_EXERCISE GOAL_
Repeat word for word, please, only the lines from the one that includes "Dárkové poukazy (402, 172)" through the final line of the data.

_DATA LISTING_
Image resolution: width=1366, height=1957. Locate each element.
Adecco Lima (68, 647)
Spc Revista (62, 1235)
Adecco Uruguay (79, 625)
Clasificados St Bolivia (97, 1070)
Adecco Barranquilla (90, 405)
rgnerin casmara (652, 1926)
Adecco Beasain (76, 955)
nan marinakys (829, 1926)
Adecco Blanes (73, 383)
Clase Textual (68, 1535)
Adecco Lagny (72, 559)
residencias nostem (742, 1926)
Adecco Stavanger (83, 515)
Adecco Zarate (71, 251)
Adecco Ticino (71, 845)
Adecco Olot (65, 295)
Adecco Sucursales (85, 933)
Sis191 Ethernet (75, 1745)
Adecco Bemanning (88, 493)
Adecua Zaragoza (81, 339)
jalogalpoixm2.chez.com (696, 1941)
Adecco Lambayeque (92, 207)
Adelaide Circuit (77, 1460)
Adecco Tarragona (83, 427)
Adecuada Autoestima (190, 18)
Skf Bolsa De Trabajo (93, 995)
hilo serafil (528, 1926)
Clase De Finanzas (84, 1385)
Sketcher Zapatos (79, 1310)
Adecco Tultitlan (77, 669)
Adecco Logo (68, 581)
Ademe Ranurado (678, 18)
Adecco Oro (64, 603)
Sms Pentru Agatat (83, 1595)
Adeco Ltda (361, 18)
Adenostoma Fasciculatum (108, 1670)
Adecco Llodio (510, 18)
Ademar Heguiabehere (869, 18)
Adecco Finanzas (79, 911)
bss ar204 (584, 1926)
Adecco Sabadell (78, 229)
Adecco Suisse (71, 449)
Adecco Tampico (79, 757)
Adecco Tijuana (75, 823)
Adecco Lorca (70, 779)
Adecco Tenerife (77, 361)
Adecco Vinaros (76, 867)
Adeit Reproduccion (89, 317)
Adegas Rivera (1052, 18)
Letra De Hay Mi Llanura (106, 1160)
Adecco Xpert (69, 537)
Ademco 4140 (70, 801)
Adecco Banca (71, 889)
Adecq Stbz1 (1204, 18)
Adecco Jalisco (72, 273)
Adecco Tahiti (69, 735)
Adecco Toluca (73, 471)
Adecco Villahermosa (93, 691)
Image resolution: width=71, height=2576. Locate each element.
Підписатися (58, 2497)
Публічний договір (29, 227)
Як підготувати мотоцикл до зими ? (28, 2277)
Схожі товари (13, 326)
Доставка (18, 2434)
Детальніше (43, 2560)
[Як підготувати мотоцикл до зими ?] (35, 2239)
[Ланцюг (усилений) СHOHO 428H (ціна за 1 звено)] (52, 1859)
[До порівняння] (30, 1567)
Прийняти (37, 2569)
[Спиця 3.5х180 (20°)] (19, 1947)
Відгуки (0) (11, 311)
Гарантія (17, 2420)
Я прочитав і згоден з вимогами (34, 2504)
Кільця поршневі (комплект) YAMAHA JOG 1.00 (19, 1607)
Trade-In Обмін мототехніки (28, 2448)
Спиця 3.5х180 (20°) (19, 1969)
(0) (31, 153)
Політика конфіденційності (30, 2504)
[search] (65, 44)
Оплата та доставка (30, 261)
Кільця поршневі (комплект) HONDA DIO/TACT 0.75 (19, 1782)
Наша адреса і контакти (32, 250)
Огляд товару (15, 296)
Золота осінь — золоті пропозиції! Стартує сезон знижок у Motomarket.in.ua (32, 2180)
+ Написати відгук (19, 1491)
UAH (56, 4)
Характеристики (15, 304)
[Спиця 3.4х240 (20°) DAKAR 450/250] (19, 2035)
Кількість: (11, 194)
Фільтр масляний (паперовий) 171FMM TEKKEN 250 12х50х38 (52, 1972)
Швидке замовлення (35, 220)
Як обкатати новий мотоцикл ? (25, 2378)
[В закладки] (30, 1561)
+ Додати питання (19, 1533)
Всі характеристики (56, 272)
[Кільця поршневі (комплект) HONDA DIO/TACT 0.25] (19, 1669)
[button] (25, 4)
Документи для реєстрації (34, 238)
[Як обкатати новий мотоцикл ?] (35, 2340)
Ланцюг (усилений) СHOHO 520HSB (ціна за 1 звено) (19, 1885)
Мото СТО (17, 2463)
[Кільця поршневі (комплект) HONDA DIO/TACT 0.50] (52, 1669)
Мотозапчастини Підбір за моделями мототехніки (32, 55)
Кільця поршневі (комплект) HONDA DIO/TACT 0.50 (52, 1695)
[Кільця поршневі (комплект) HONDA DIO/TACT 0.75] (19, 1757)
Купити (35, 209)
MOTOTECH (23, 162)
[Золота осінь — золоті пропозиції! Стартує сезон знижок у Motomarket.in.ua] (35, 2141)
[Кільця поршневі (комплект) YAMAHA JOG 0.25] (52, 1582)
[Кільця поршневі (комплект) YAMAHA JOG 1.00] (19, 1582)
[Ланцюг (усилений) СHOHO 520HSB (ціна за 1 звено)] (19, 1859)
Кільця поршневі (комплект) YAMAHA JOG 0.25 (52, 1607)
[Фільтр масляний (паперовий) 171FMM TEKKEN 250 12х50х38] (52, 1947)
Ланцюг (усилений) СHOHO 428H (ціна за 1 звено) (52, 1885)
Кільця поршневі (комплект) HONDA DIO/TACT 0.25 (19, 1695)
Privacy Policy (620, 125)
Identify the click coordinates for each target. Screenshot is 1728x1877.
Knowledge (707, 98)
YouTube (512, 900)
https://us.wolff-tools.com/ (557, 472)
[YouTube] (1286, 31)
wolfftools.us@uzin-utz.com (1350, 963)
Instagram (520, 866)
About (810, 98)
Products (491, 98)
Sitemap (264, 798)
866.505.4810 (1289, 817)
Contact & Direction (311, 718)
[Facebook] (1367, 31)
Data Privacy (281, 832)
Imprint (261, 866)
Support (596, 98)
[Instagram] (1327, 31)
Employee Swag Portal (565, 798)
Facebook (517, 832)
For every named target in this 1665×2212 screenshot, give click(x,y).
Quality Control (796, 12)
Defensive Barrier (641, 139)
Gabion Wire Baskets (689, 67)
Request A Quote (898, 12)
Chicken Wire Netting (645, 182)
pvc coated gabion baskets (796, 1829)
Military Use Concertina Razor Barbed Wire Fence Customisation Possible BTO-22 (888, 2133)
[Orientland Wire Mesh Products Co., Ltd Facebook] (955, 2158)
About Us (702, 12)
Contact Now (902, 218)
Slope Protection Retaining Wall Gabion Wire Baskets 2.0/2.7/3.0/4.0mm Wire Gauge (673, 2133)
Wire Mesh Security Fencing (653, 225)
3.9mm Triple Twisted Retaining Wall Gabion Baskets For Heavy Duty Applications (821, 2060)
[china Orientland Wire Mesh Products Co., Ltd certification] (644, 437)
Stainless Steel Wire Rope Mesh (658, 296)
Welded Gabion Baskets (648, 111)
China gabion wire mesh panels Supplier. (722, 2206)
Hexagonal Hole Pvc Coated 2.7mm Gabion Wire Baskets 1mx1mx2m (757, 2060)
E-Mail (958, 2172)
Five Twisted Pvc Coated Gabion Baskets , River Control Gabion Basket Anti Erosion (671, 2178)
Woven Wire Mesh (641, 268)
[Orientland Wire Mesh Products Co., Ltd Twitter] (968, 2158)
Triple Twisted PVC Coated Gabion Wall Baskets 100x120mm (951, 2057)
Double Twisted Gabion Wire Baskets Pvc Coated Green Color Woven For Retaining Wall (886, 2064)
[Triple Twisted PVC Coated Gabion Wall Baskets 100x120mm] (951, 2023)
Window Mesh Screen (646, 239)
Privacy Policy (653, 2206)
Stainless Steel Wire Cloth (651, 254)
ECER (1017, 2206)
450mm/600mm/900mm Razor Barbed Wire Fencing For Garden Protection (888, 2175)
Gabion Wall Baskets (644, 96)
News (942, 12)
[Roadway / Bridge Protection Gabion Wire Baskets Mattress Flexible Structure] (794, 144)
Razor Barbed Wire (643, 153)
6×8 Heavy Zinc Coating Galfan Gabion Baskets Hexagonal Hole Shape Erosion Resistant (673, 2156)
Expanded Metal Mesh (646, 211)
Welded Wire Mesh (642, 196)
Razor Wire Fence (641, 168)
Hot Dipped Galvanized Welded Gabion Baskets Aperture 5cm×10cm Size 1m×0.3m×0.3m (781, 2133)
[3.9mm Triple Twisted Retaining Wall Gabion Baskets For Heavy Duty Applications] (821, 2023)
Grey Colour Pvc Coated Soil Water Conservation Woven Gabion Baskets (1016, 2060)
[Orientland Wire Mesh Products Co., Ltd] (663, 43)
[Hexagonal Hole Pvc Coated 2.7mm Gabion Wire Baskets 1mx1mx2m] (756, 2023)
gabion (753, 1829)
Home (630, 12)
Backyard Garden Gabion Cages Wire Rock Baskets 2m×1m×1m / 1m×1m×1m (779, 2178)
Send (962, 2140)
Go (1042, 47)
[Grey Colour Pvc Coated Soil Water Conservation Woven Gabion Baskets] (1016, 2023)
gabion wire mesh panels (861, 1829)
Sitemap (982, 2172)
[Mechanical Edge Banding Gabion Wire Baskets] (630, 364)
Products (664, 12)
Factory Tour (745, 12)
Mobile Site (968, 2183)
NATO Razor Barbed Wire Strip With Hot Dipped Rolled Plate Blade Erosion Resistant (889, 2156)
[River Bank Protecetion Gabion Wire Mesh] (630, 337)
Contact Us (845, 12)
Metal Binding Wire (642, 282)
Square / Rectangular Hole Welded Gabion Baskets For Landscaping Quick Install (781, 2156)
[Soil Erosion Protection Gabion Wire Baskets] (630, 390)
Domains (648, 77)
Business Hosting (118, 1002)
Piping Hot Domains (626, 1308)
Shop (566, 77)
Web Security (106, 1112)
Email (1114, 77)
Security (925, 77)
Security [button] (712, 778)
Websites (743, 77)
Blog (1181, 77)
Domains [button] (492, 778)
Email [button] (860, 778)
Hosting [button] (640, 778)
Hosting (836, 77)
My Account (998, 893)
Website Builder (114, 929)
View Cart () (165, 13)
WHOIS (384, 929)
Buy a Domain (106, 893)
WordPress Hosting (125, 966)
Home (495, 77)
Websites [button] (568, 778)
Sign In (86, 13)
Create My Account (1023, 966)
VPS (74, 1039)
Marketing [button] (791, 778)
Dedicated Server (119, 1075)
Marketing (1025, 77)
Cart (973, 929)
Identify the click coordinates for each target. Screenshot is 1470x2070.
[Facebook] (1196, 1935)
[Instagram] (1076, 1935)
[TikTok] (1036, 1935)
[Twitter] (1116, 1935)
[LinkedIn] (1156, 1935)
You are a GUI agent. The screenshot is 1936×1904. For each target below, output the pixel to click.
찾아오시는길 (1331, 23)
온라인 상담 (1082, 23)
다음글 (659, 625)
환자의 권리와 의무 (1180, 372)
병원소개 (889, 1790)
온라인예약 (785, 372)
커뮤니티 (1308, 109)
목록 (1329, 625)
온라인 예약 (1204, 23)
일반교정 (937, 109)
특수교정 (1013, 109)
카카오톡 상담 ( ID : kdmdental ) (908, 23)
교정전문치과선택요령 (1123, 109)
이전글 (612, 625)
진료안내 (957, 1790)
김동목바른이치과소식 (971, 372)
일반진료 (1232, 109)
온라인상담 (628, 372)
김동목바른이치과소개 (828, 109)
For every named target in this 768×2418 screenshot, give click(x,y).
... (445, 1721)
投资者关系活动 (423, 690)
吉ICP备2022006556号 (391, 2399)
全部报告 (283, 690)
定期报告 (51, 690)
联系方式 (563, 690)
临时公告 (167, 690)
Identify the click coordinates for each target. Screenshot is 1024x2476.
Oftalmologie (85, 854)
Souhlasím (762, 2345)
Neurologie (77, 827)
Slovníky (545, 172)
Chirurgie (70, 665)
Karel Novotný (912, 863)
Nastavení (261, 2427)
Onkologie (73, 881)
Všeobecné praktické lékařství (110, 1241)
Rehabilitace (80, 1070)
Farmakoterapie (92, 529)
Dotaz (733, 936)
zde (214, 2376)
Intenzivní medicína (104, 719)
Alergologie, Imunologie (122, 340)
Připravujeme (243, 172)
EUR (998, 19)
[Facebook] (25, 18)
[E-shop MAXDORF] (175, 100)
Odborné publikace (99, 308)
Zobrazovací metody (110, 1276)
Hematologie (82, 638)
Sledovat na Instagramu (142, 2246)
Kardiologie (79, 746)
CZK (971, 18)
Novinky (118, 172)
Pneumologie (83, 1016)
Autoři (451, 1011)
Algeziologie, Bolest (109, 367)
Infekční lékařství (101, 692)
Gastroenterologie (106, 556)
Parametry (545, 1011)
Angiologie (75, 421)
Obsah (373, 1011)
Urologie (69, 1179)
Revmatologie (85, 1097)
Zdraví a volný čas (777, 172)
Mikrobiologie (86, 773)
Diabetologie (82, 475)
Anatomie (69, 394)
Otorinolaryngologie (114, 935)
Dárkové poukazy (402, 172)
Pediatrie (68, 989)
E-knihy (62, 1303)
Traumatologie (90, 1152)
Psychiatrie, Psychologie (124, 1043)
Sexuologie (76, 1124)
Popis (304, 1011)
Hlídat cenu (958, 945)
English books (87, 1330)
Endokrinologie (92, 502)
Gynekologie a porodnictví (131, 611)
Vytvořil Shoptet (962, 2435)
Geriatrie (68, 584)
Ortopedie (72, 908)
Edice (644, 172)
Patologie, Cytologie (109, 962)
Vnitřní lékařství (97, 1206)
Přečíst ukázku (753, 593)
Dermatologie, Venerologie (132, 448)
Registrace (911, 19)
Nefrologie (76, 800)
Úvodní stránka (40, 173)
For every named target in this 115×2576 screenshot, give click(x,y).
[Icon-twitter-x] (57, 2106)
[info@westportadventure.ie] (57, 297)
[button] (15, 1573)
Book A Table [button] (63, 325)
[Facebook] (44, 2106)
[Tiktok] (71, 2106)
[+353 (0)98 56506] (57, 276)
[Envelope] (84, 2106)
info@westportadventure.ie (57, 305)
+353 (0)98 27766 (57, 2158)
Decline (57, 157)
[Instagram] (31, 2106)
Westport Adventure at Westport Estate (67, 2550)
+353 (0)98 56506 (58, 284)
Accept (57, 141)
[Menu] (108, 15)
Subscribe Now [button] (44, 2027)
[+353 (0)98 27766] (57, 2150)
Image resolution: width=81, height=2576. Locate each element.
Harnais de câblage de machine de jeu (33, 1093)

_YOUR RESPONSE_
Dárkové poukazy (402, 172)
Pediatrie (68, 989)
E-knihy (62, 1303)
Traumatologie (90, 1152)
Psychiatrie, Psychologie (124, 1043)
Sexuologie (76, 1124)
Popis (304, 1011)
Hlídat cenu (958, 945)
English books (87, 1330)
Endokrinologie (92, 502)
Gynekologie a porodnictví (131, 611)
Vytvořil Shoptet (962, 2435)
Geriatrie (68, 584)
Ortopedie (72, 908)
Edice (644, 172)
Patologie, Cytologie (109, 962)
Vnitřní lékařství (97, 1206)
Přečíst ukázku (753, 593)
Dermatologie, Venerologie (132, 448)
Registrace (911, 19)
Nefrologie (76, 800)
Úvodní stránka (40, 173)
For every named target in this 115×2576 screenshot, give click(x,y).
[Icon-twitter-x] (57, 2106)
[info@westportadventure.ie] (57, 297)
[button] (15, 1573)
Book A Table [button] (63, 325)
[Facebook] (44, 2106)
[Tiktok] (71, 2106)
[+353 (0)98 56506] (57, 276)
[Envelope] (84, 2106)
info@westportadventure.ie (57, 305)
+353 (0)98 27766 (57, 2158)
Decline (57, 157)
[Instagram] (31, 2106)
Westport Adventure at Westport Estate (67, 2550)
+353 (0)98 56506 (58, 284)
Accept (57, 141)
[Menu] (108, 15)
Subscribe Now [button] (44, 2027)
[+353 (0)98 27766] (57, 2150)
Image resolution: width=81, height=2576. Locate each element.
Harnais de câblage de machine de jeu (33, 1093)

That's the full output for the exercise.